IN PRAISE OF THE SINGULAR SEASON

I was brought up to believe that the months were consecutive and intrinsic to the calendar, serving solely as a measurement of the year. After all, isn't the seasonal continuum all part of the time continuum that culminates in New Year's Eve?

I no longer believe so.

With this autumn, I've come to see more clearly that the months are individually essential to the character - not the length - of the year. I refer to the ''creative'' seasons, the seasons that spell out life and continuity.

For the first time, I've realized that the year climaxes at the end of October, not at the end of December! Such a climax has nothing to do with duration and everything to do with celebration. As autumnal color spills over us, we look beyond a time continuum to something like a cavalcade.

I'm not thinking of the year in terms of diary entries or media sequences. The true year is to be valued for its beauty, not for its news value.

When you really think of it, the procession or cavalcade of ''creative'' seasons - spring, summer, autumn - is telling us that the need for celebration springs out of the need for continuity.

But wait a minute, what about winter?

Winter is a parenthesis in the year. Life goes underground. That season's beauty is stark and insular: It is the beauty of struggle, not of celebration. During this parenthesis, the real life-giving action proceeds from you and me, not from the season itself. We talk of ''wintering'' in Bermuda or of ''wintering'' our animals. For farmer and land, winter is a time of gestation and peace.

You might say that spring, summer, and autumn are gifts of the season bestowed upon us, whereas Christmas and New Year's Eve are gifts of the heart bestowed upon the season.

The deterioration and devastation wrought by winter have no headlines in the year's spiritual chronicle - no more than hurricane or earthquake, no more than man's inhumanity to man. Isn't the very beauty of the universe more representative of the cosmos than our fascination with any of its black holes?

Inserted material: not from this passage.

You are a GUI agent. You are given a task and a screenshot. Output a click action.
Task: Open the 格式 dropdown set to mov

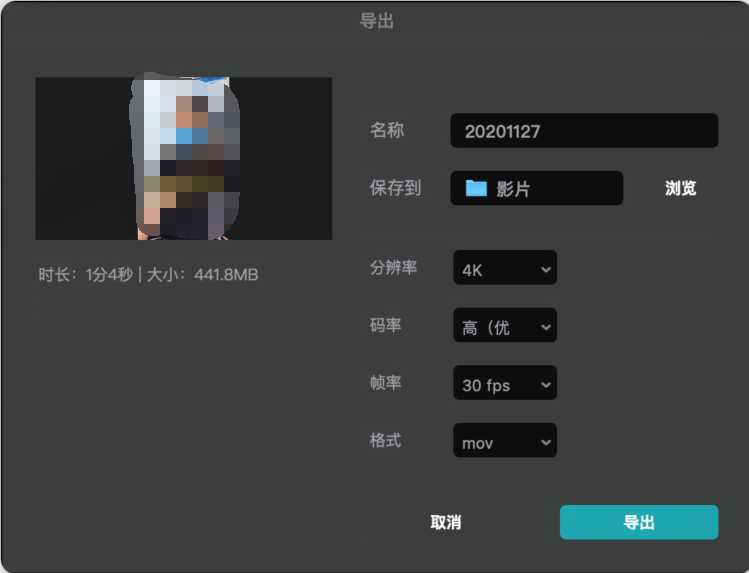(505, 440)
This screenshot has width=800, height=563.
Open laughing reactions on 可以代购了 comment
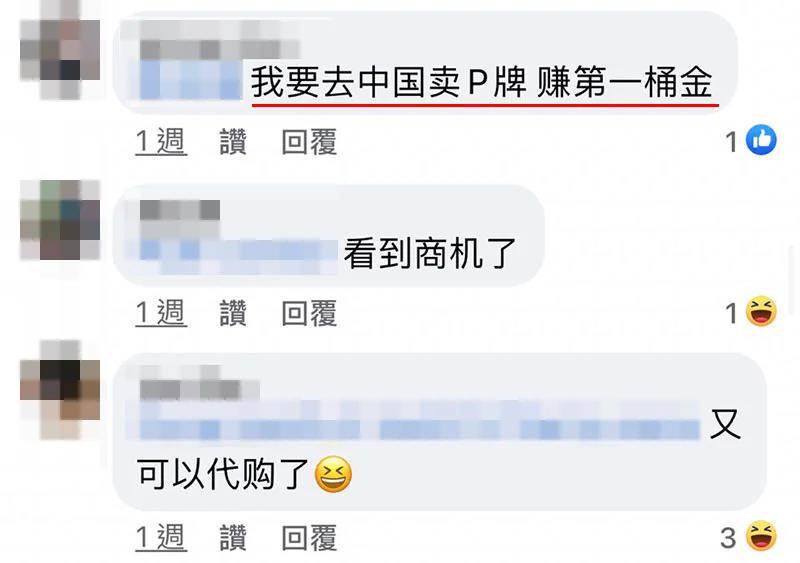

The year is not to be viewed as a passive, impressionable surface on which the human predicament imprints itself. Outside a time frame, what we see is a threefold seasonal force with a purpose and impetus of its own. Like a good play, the year's true character portrayal reaches its high point just before the curtain falls. That high point flares through the transition of October with November.

Autumn, then, in all its glory, is an apotheosis - not a requiem. Autumn epitomizes the year's lyrical, throbbing nature as benign. Today I cannot escape this conclusion.

Right when the news media dutifully record the dark winters of world tragedy, seasonal explosions of color are offering new heights of hope.

Sometimes that hope comes across in a surprising way. Many years ago, I was backpacking up Longspeak Mountain in Estes Park, Colo. About halfway up (some 2,000 feet or so), I came across a small lake. The view was breathtaking. It was late October and was unusually warm. Butterflies danced over the motionless blue water on a cloudless day.

I was completely alone, and nature's invitation was irresistible. I heaved off my backpack, stripped, and ran through the thin grass to the lake's edge. Without hesitation, I propelled myself into a low racing dive.

I shall never forget what happened next. As my shoulders hit the surface I felt a great thud within my chest.

My body suddenly lost all sensation - except for my arms, which thrashed the sub-zero water as I curved shoreward, almost hydroplaning my way to freedom. The warm sun bathed my body while I jumped around on the grass, seeking desperately to regain normal circulation. (Later I learned that this unmarked stretch of water was formed by overflow right off one of the glaciers!)

As I rubbed down briskly and hastily dressed, the foothill's peak continued to look down benignly at me, and the lake's smiling seemed to be beckoning me again. I began laughing. What I had experienced was not the kind of climax to the year that I could have foreseen in all my naivete!

Now as I write this, I glance out the window. Autumn is not writing its own story. From deciduous tree to tree, I catch glimpses of spring and summer there in the different stages of the leaves' shading. In no previous autumn has this been so noticeable.

Suddenly, I see it all happening in one tree. The late afternoon sun is highlighting clusters of color in a single maple - yellow against green, indigo against gold, crimson against russet.

A cavalcade of the seasons.

Before my eyes, as the leaves flutter frenetically in the wind, this elect procession of months is moving symbolically through these color contrasts into its final act of celebration. In a special sense, autumn is the autobiography of the year.